En ce qui concerne les moyens propres à créer un doute sérieux :
5. En l’état de l’instruction, le moyen invoqué par Mme C…, tirés de ce que l’arrêté serait entachée d’une atteinte disproportionnée à son droit au respect de sa vie privée et familiale en méconnaissance des stipulations de l’article 8 de la convention européenne de sauvegarde des droits de l’homme et des libertés fondamentales est propre à créer un doute sérieux quant à sa légalité.
6. Il résulte de tout ce qui précède que Mme C… est fondée à demander la suspension de l’exécution de l’arrêté du 26 août 2025 par lequel le préfet du Gard a refusé de renouveler son titre de séjour jusqu’à l’intervention du jugement statuant sur la requête tendant à son annulation.
Sur les conclusions aux fins d’injonction et d’astreinte :
7. Conformément aux dispositions de l’article L. 511-1 du code de justice administrative, le juge des référés ne peut assortir la suspension de l’exécution d’une décision administrative que de mesures d’exécution de son ordonnance présentant un caractère provisoire et ne peut donc, sans excéder sa compétence, ordonner une mesure qui aurait des effets en tous points identiques à ceux qui résulteraient de l’exécution par l’autorité administrative d’un jugement annulant une telle décision.
8. La présente ordonnance qui prononce la suspension de l’exécution d’une décision implicite portant refus du renouvellement de titre de séjour implique ainsi seulement qu’il soit enjoint au préfet du Gard de procéder au réexamen de la demande présentée par cette dernière dans un délai d’un mois à compter de la notification de la présente ordonnance.
Sur les frais liés à l’instance :
9. Mme C… ayant été admise au bénéfice de l’aide juridictionnelle totale par décision du 20 novembre 2025, son avocate peut se prévaloir des dispositions des articles 37 de la loi du 10 juillet 1991 et L. 761-1 du code de justice administrative. Sur leur fondement, il y a lieu, dans les circonstances de l’espèce, de mettre à la charge de l’Etat la somme de 800 euros à verser à Me Ezzaïtab, avocate de la requérante, sous réserve qu’elle renonce à percevoir la part contributive de l’Etat à l’aide juridictionnelle.
O R D O N N E
Article 1er : L’exécution de l’arrêté du 26 août 2025 par lequel le préfet du Gard a refusé de renouveler le titre de séjour de Mme C… est suspendue jusqu’à l’intervention du jugement statuant sur la requête tendant à son annulation.

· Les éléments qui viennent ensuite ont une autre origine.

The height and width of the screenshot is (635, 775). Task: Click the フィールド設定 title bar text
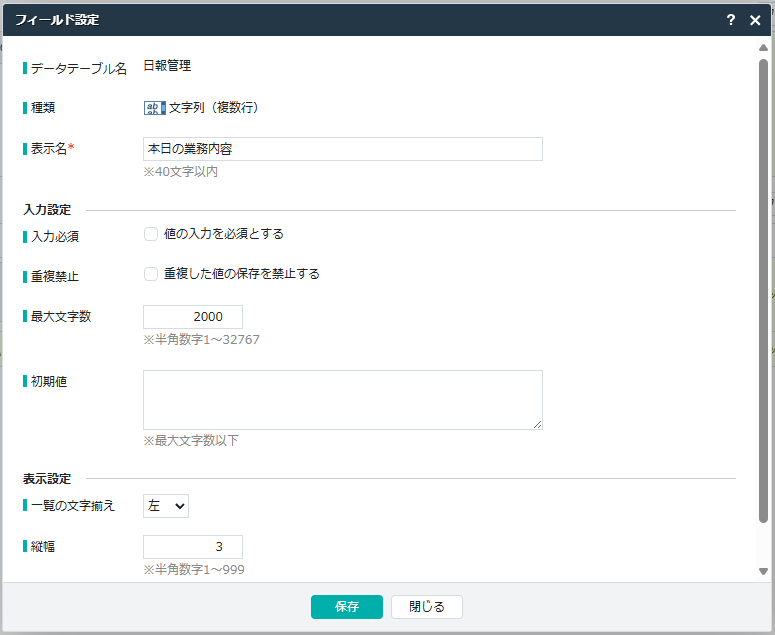click(x=57, y=20)
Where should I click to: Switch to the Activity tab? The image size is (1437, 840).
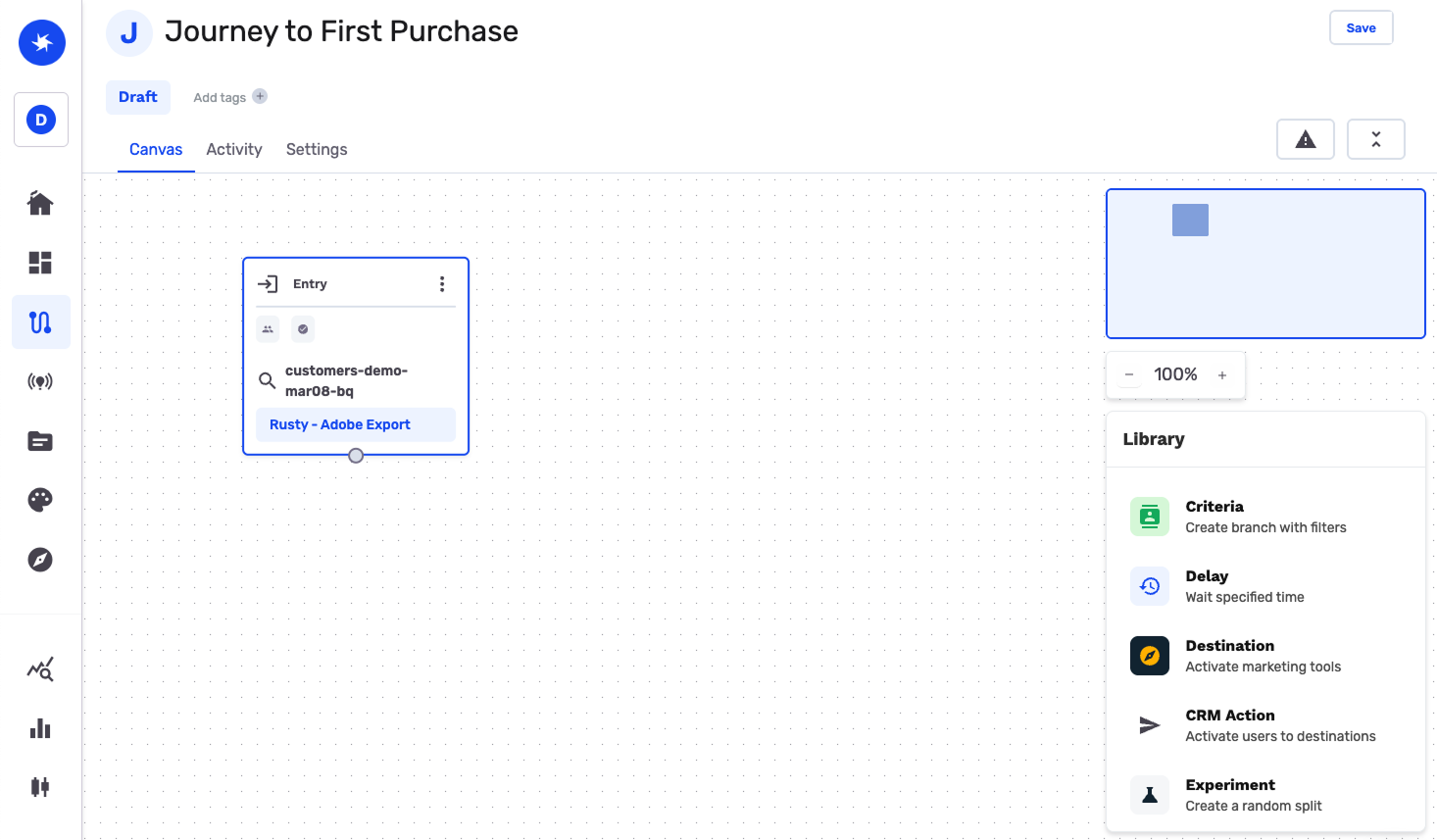pyautogui.click(x=234, y=149)
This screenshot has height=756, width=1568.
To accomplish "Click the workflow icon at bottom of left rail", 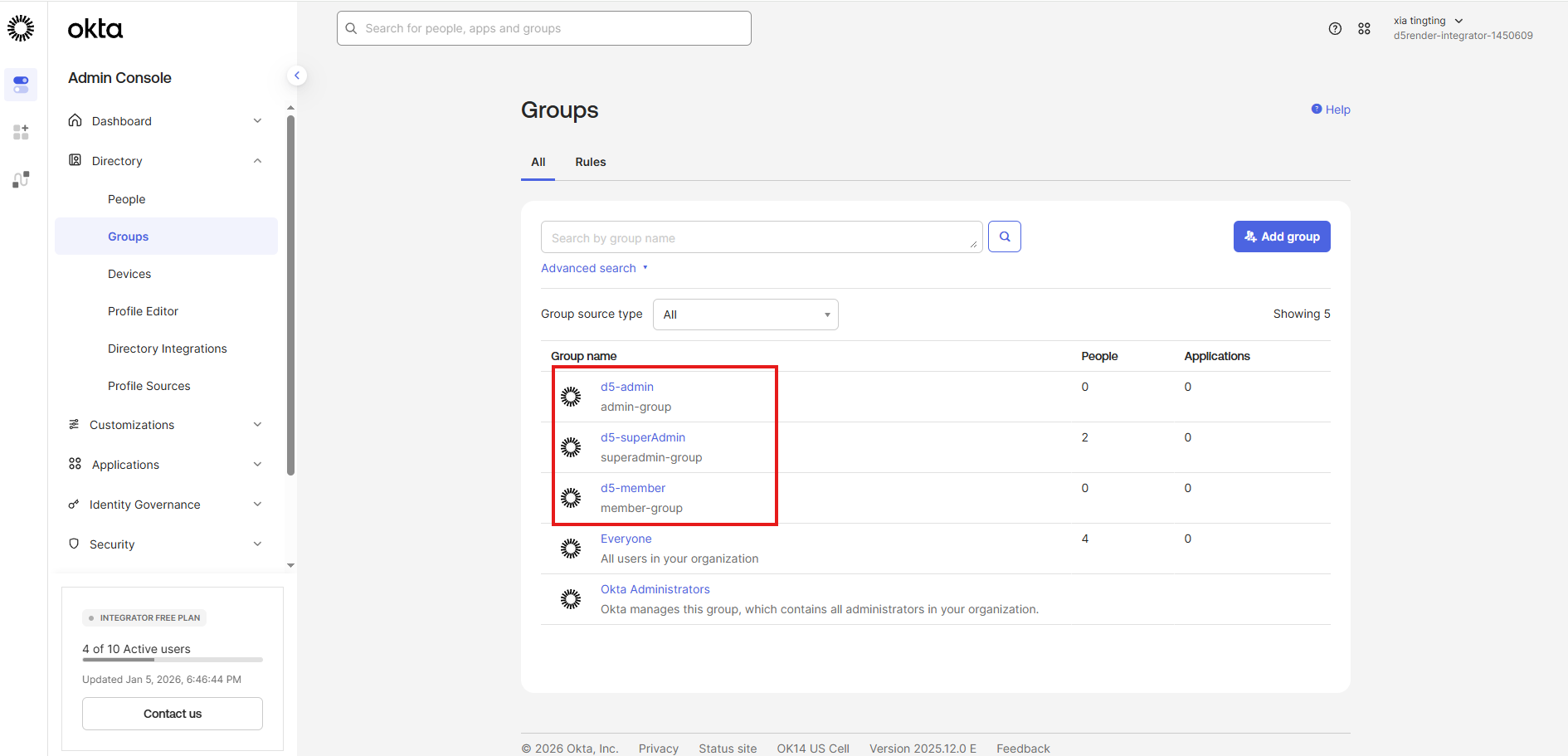I will pyautogui.click(x=21, y=179).
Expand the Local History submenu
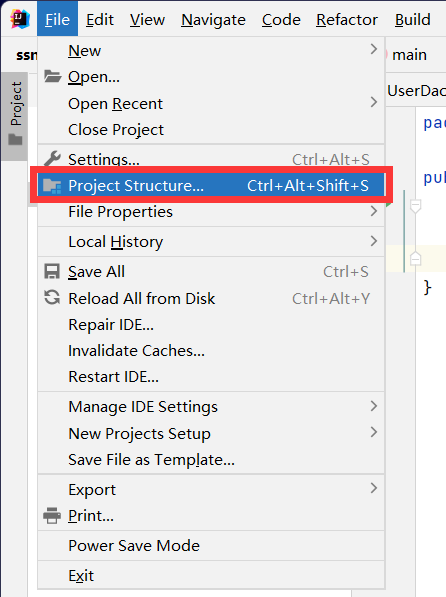This screenshot has height=597, width=446. tap(211, 242)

Article 2 : Il est enjoint au préfet du Gard de procéder au réexamen de la demande de Mme C… dans un délai d’un mois à compter de la notification de la présente ordonnance.
Article 3 : L’Etat versera la somme de 800 euros à Me Ezzaïtab, avocate de Mme C… sous réserve qu’elle renonce à percevoir la part contributive de l’Etat à l’aide juridictionnelle.
Article 4 : Le surplus des conclusions de la requête est rejeté.
Article 5 : La présente ordonnance sera notifiée à Mme A… C…, au préfet du Gard et à Me Ezzaïtab.
Fait à Nîmes, le 17 février 2026.
Le juge des référés,
G. ROUX
La République mande et ordonne au préfet du Gard en ce qui le concerne ou à tous commissaires de justice à ce requis, en ce qui concerne les voies de droit commun contre les parties privées de pourvoir à l’exécution de la présente décision.